§ Entries supplied

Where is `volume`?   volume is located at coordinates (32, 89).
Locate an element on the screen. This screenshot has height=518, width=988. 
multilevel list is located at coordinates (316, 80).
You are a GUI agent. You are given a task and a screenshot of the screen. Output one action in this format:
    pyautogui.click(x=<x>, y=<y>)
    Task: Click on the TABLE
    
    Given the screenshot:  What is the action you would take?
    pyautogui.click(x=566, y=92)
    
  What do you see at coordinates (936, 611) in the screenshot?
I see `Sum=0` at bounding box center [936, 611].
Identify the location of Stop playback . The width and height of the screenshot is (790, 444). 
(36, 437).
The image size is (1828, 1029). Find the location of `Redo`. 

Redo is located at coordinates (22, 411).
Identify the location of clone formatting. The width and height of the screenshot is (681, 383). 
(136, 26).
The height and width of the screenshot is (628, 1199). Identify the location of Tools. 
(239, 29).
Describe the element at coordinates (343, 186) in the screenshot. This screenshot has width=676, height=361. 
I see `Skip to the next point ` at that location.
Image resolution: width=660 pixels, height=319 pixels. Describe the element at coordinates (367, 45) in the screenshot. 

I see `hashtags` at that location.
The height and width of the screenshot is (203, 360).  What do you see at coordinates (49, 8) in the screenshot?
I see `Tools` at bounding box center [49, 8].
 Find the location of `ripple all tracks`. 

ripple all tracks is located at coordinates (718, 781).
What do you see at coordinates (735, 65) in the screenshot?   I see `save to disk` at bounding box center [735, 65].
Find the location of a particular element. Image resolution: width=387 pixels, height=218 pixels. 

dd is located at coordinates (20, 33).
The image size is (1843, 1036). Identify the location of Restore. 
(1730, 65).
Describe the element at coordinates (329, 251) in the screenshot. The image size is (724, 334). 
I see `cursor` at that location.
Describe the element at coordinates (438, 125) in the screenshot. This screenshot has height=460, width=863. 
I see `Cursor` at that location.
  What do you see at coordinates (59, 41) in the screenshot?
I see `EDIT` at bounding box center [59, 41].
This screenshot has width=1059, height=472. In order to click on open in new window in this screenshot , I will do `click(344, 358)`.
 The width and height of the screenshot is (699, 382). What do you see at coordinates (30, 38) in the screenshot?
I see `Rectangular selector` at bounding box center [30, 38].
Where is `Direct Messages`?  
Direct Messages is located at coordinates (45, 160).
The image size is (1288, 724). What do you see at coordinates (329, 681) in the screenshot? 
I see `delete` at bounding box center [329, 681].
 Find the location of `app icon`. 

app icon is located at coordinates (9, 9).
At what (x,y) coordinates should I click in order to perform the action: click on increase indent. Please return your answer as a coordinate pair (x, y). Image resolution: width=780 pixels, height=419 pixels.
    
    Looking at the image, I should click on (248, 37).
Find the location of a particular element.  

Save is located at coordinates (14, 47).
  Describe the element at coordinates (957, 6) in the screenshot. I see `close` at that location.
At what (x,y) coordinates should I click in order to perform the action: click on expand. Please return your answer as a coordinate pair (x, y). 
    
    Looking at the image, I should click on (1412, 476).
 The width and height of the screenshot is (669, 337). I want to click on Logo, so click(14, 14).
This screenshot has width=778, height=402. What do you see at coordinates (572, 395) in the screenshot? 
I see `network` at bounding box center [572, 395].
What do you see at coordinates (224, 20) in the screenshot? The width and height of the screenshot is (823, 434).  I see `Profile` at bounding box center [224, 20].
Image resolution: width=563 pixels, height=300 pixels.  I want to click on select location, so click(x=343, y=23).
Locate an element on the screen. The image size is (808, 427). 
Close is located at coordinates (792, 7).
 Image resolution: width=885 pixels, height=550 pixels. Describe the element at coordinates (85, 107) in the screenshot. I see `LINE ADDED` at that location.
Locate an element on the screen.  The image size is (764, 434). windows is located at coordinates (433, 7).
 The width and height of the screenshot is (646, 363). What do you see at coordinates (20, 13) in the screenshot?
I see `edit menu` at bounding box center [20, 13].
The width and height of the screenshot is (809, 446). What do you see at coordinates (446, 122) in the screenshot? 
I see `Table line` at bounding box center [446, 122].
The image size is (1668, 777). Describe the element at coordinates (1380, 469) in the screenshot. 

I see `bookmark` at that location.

§ Challenge
Rewrite the lines starting at the one containing "Describe the element at coordinates (329, 251)" and ending at the one containing "center [30, 38].", changing "element" to "item" and leaving everything else as it is.

§ Output
Describe the item at coordinates (329, 251) in the screenshot. The image size is (724, 334). 
I see `cursor` at that location.
Describe the item at coordinates (438, 125) in the screenshot. This screenshot has height=460, width=863. 
I see `Cursor` at that location.
  What do you see at coordinates (59, 41) in the screenshot?
I see `EDIT` at bounding box center [59, 41].
This screenshot has width=1059, height=472. In order to click on open in new window in this screenshot , I will do `click(344, 358)`.
 The width and height of the screenshot is (699, 382). What do you see at coordinates (30, 38) in the screenshot?
I see `Rectangular selector` at bounding box center [30, 38].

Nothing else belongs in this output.